Buon compleanno, Roma!

di Maria Cristina Marroni –

Oggi Roma compie 2768 anni, che sono tanti ma non troppi, in fondo non stiamo parlando forse della Città Eterna? Secondo la leggenda Romolo, così come riferisce anche Varrone, l’avrebbe fondata il 21 aprile del 753 a. C.

Di Roma si può dare una interpretazione razionale e oggettiva, che però non scalderà il cuore, o una simbolica. Chi ama profondamente questa Città ne apprezza tutto: la bellezza, la magnificenza, ma anche l’oscenità e la miseria. Qui “i cittadini si trasfigurano nelle più svariate comparse davanti a una scenografia dove profonda sacralità e sciatteria profana si abbracciano in una rappresentazione dell’assurdo” (Carlo Verdone).
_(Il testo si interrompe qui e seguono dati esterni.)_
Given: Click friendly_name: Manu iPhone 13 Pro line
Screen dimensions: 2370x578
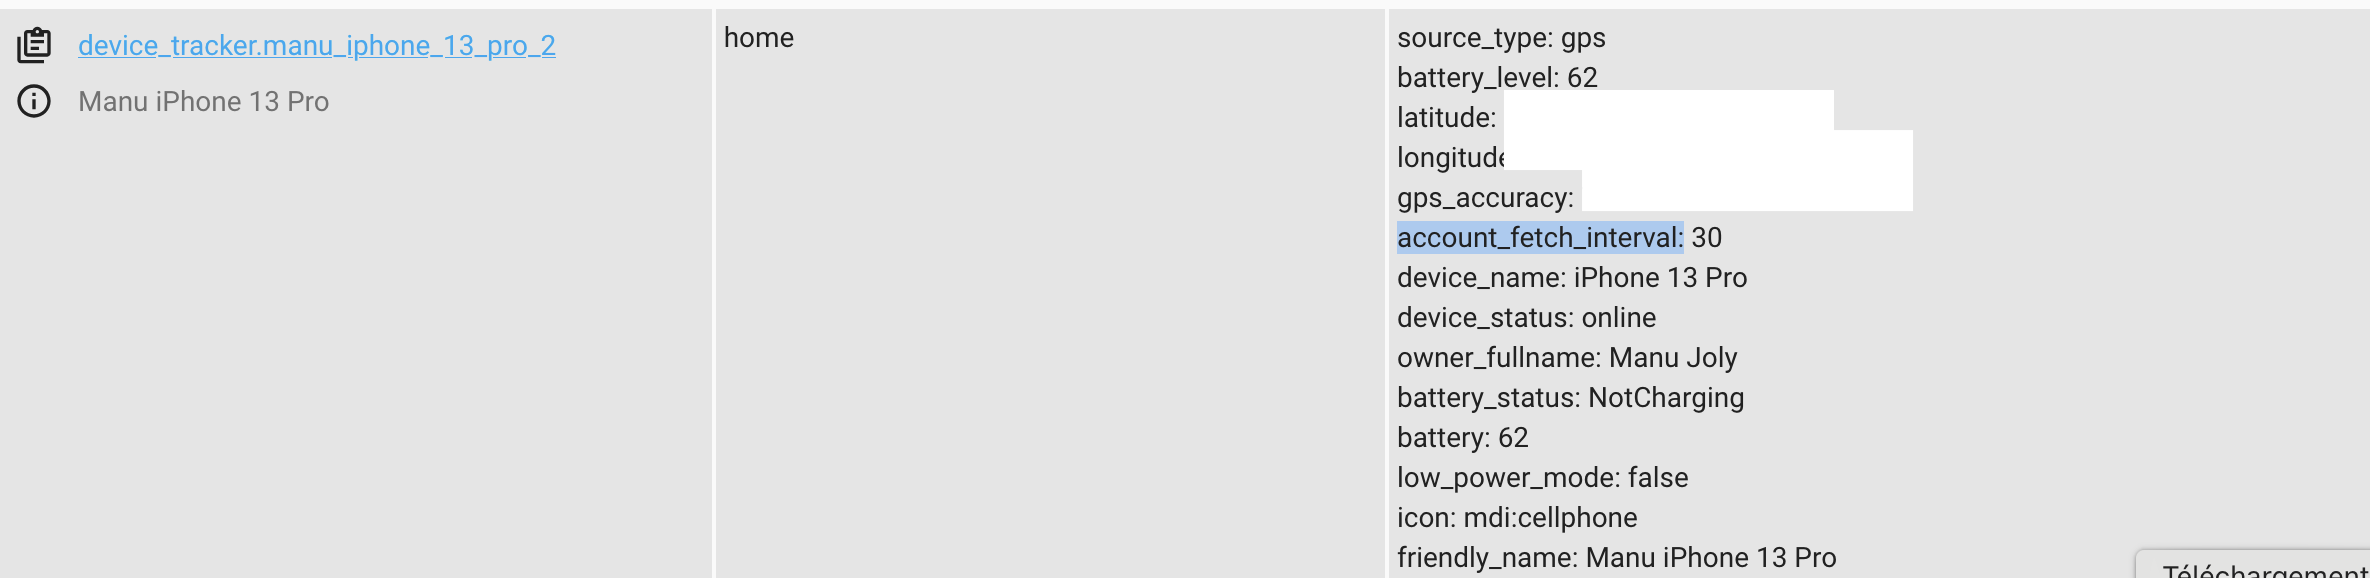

Se arrivi a Roma a diciannove anni, cresci nelle sue viscere e ne assapori tutte le potenzialità, che ti porteranno a superare il tuo provincialismo e ad aprirti alla vita. Spesso tra le sue vie sei solo, ma è quello che cerchi: vuoi immergerti nella sua atmosfera, entrare nelle chiese, calpestare la storia nel completo anonimato, per compagna solo la giovinezza.

“Un’anima in me, che non era solo mia,/ una piccola anima in quel mondo sconfinato,/ cresceva, nutrita dall’allegria/ di chi amava, anche se non riamato./ E tutto si illuminava, a questo amore/ forse ancora di ragazzo, eroicamente,/ e però maturato dall’esperienza/ che nasceva ai piedi della storia./ Ero al centro del mondo…”
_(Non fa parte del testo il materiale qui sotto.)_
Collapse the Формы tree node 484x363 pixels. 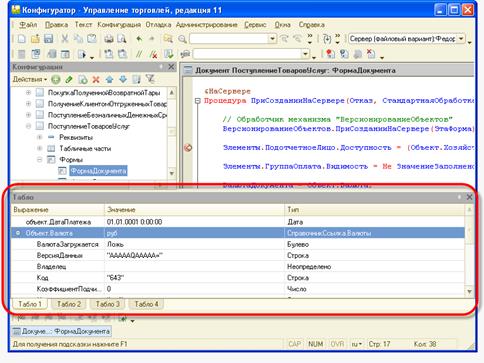coord(39,159)
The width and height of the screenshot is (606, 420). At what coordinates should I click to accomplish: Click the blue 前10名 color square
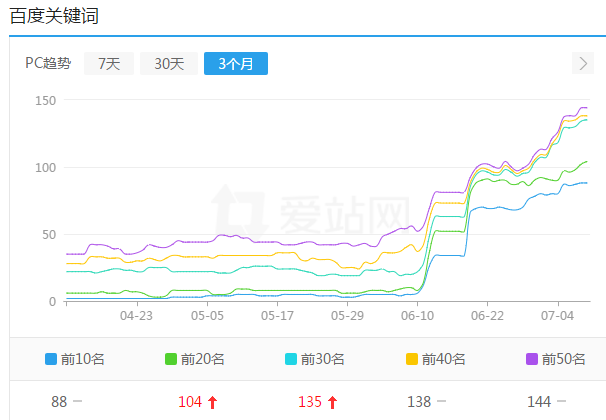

Così Pasolini celebrava Roma ed è proprio questa la sensazione più forte: sentirsi al centro del mondo, perlomeno quando si è giovani, poi si comprenderà che il mondo è molto più ampio. Ma a vent’anni rubi tutto quello che puoi e qualcuno lo paga anche a caro prezzo.
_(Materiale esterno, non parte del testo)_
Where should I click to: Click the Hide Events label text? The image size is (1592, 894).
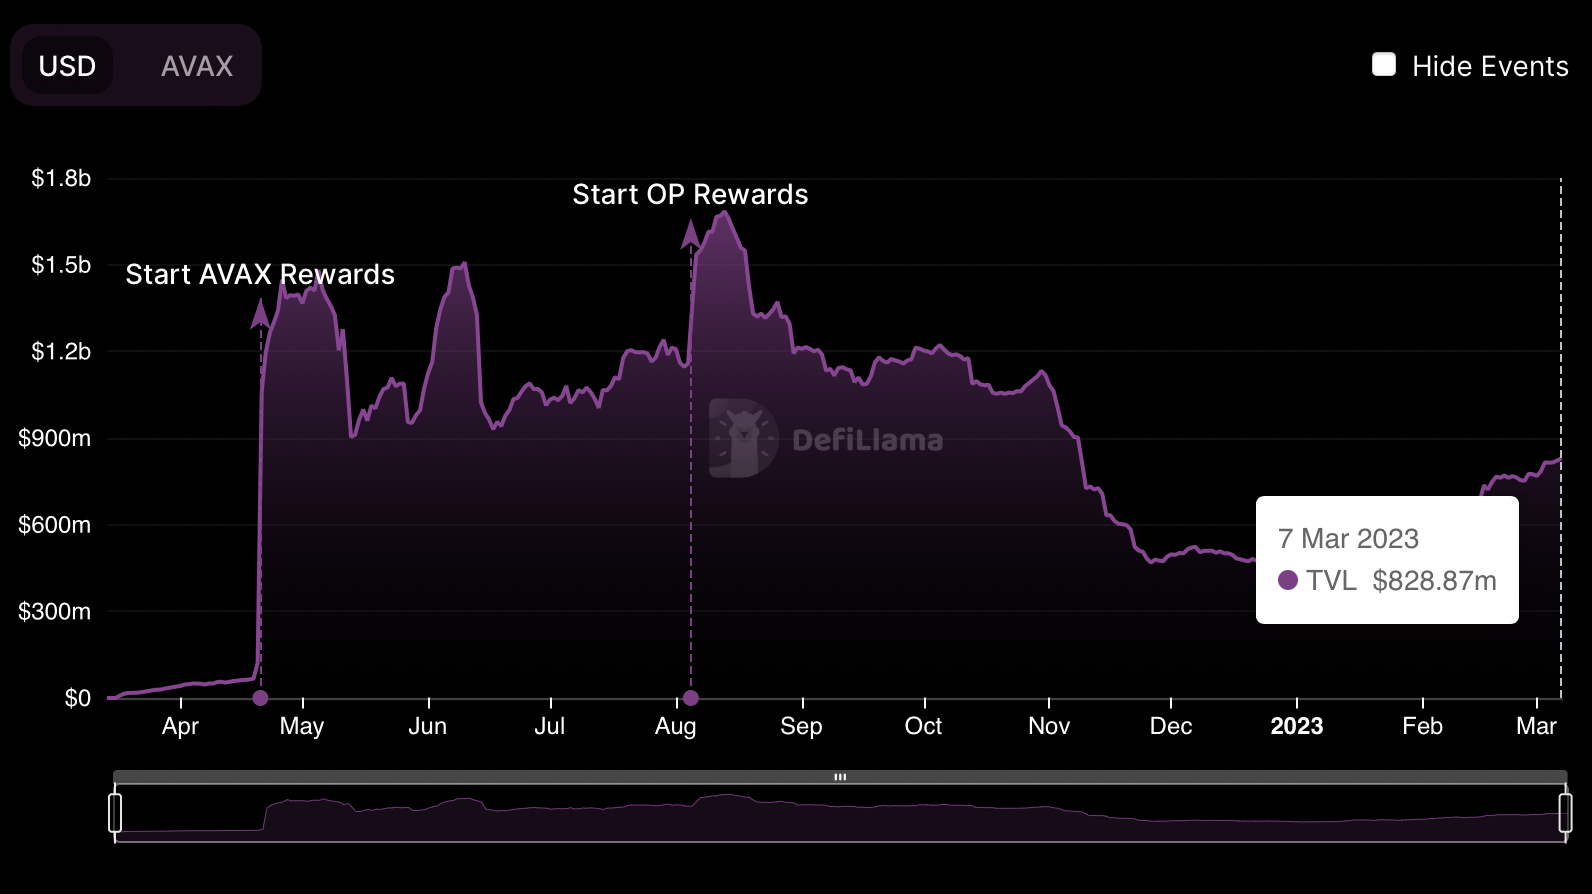[x=1490, y=66]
Mi sono innamorata in Abruzzo, ma ho amato ancora sul Pincio, a Villa Borghese, in Via Del Pellegrino, nel Giardino degli Aranci, a Villa Ada, dentro La Sapienza, sotto la statua della Minerva, lì tra la facoltà di Lettere e quella di Giurisprudenza, a piazza Navona, a Trastevere, in Rione Monti, in via Margutta perché come canta Venditti: “Innamorarsi ancora/ è solo questa la novità/ innamorarsi ancora/ è straordinario come questa città”. Amare a Roma è più eccitante, come girare in vespa di notte per la Città, lassù fino al Fontanone o allo Zodiaco.

(segue sotto)

Il Museo del Louvre di Giuseppe Casetti
Libreria “Il Museo del Louvre” di Giuseppe Casetti a Roma

Nel cuore del Ghetto, tra piazza Mattei, con la famosa fontana delle Tartarughe, e Portico d’Ottavia c’è un luogo a me carissimo, la libreria-museo di Giuseppe Casetti, che apre quando gli pare e se vuoi incontrarlo devi aspettare. Lì ho trovato la prima edizione italiana del Moby Dick di Melville, tradotta da Cesare Pavese e alcuni numeri di Lacerba, Solaria, La Voce.

Lì dentro ci sono poi molti disegni d’artista, come Giosetta Fioroni, Achille Perilli, Tano Festa, Stradone; uno straordinario archivio fotografico di Luxardo, Secchiaroli, Mario Dondero, Ugo Mulas; intere collezioni di riviste storiche del Novecento. “Un lavoro da minatore della memoria, quello di Casetti, al limite dell’ossessione catalogatrice, prezioso per chi volesse –magari prendendo esempio dal filosofo Walter Benjamin –indagare il sottosuolo privato della città, fra dolce vita e giorno d’inaugurazione del Vittoriano con le maestranze a pranzo nel ventre del cavallo, fra delitto della procace marchesa Anna Casati Fallarino e scontri fra studenti e celere a Valle Giulia, fra epopea del mago di Napoli e le grandi parate di Via dell’Impero”.

Proprio ora Roma è illuminata a festa per il suo compleanno, dal Foro di Nerva a quello di Augusto e al Foro di Traiano, con il lavoro del premio Oscar Vittorio Storaro e della figlia Francesca, celebre lighting design.

A Roma mi sono sentita come quella bolla di sapone a cui un certo giorno una farfalla bianca disse: Er celo, er mare, l’arberi, li fiori/pare che t’accompagnino ner volo:/e mentre rubbi, in un momento solo,/tutte le luci e tutti li colori,/te godi er monno e te ne vai tranquilla/ner sole che sbrilluccica e sfavilla” (Trilussa).